この節はconfigureコマンドが失敗した場合以外は読み飛ばして構いません。

config.h

 nicolatterは変換サーバーとしてWnn, Cannaが使えます。config.hでこれに関連した設定をします。

 Wnnを使う場合には,あらかじめWnn環境ファイルとヘッダーファイル,ライブラリファイルの場所を確認しておきます。

$ locate wnnenvrc
/usr/doc/wnn/manual.en/2.env/wnn/wnnenvrc
/usr/doc/wnn/manual.en/2.env/wnn/wnnenvrc.gz
/usr/doc/wnn/manual/2.env/wnn/wnnenvrc.gz
/usr/lib/wnn/ja_JP/wnnenvrc                     <--これが環境ファイル
/usr/lib/wnn/ja_JP/wnnenvrc.omr
/usr/lib/wnn/ja_JP/wnnenvrc.rem
/usr/lib/wnn/ja_JP/wnnenvrc.rev
/usr/lib/wnn/ja_JP/wnnenvrc_R
/usr/lib/wnn/ja_JP/wnnenvrc_R.omr
/usr/lib/wnn/ja_JP/wnnenvrc_R.rem
/usr/man/ja/man5/wnnenvrc.5

$ locate jllib.h
/usr/include/wnn/jllib.h                        <--これがヘッダーファイル

$ locate libwnn.               <-- Wnn6だとlibwnn6のときがある
/usr/lib/libwnn.a                               <--これがライブラリファイル
/usr/lib/wnn/ja_JP/libwnn.msg

 config.hをテキストエディタで開き,次のように,利用しない変換サーバーについて,#defineを#undefに書き換えます。

 USE_WNN, USE_CANNAの両方を定義(#define)して,設定ファイルによってnicolatter起動時に選択することもできます。

nicolatter/Makefile

 変換サーバー・ライブラリの選択,UIライブラリ(gtk+, Xt)の選択をnicolatter/Makefileでします。やはり利用しない変換サーバーに関連する部分をコメントアウト(半角の#を行頭に付ける)します。

 gtk+を使う場合はnicolatter/Makefileで次のようにコメントアウトします。

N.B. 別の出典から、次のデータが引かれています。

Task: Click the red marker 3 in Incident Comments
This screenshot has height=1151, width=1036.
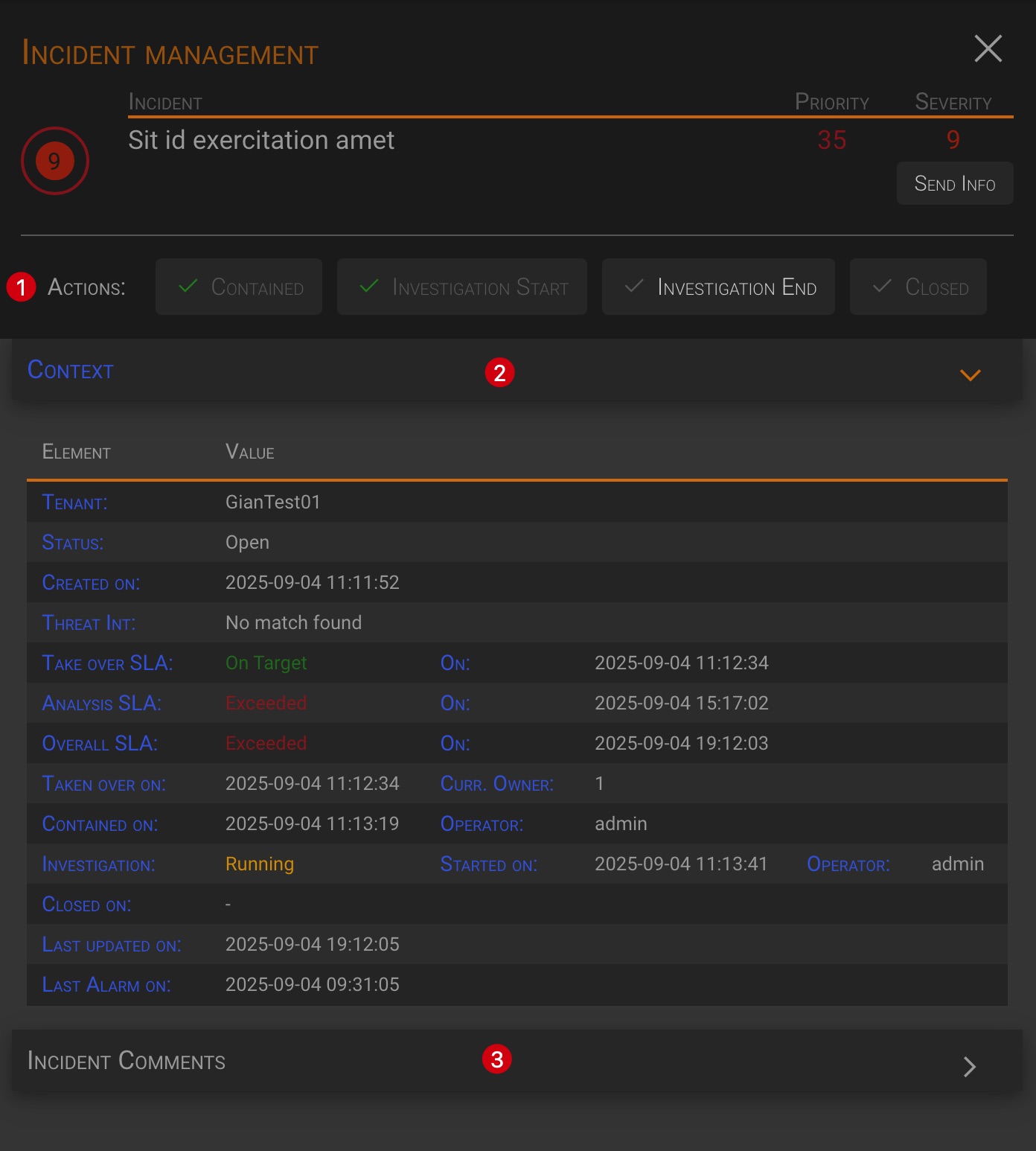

    CFLAGS = $(CCFLAGS) -DUSE_GTK -DGTK_DISABLE_COMPAT_H `gtk-config --cflags`
    LDFLAGS = `gtk-config --libs` $(WNNLIB) $(CANNALIB)
    MISCFILES = ../misc-gtk.o ../window.o

    # CFLAGS = $(CCFLAGS)
    # LDFLAGS = $(LIBDIR) -lXaw -lX11 -lstdc++ $(WNNLIB) $(CANNALIB)
    # MISCFILES = ../window-xt.o

 Xtを使う場合は次のようにします。

    # CFLAGS = $(CCFLAGS) -DUSE_GTK -DGTK_DISABLE_COMPAT_H `gtk-config --cflags`
    # LDFLAGS = `gtk-config --libs` $(WNNLIB) $(CANNALIB)
    # MISCFILES = ../misc-gtk.o ../window.o

    CFLAGS = $(CCFLAGS)
    LDFLAGS = $(LIBDIR) -lXaw -lX11 -lstdc++ $(WNNLIB) $(CANNALIB)
    MISCFILES = ../window-xt.o

コンパイル

 設定プログラムのnicoconf, keyconfはgtk+専用になっているので,gtk+がインストールされていない場合は,nicolatterだけコンパイル,インストールします。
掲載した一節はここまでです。